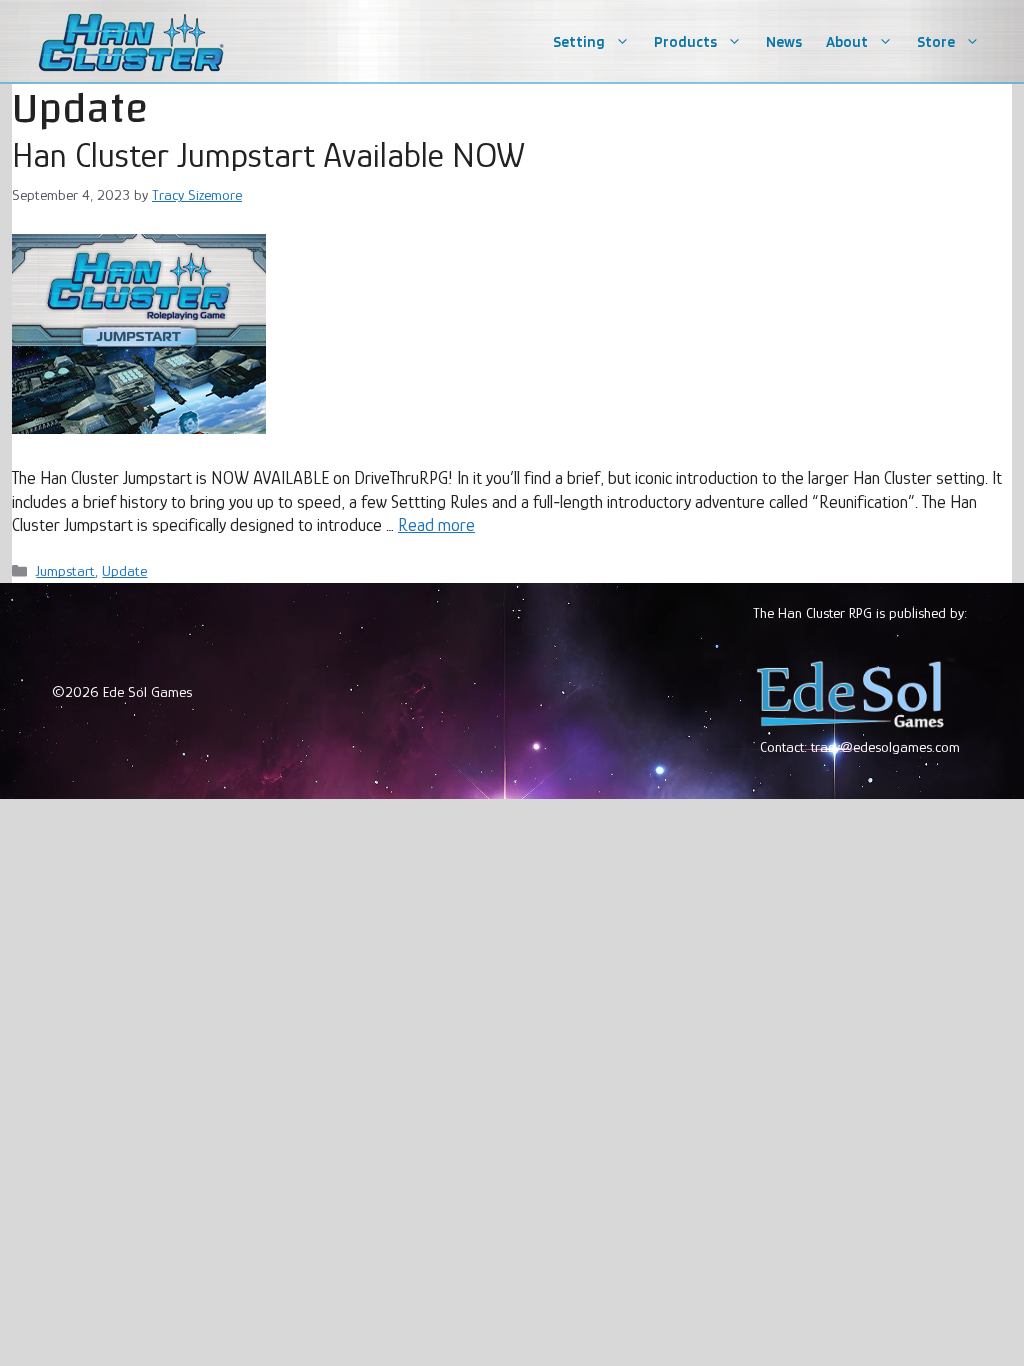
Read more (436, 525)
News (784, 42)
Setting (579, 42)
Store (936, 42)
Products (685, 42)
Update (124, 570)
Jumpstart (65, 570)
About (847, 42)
------------
▶ **Brief**
Turn the records above into a numbered list, leaving out any blank lines and the picture.

▶ **The completed task**
1. Read more (436, 525)
2. News (784, 42)
3. Setting (579, 42)
4. Store (936, 42)
5. Products (685, 42)
6. Update (124, 570)
7. Jumpstart (65, 570)
8. About (847, 42)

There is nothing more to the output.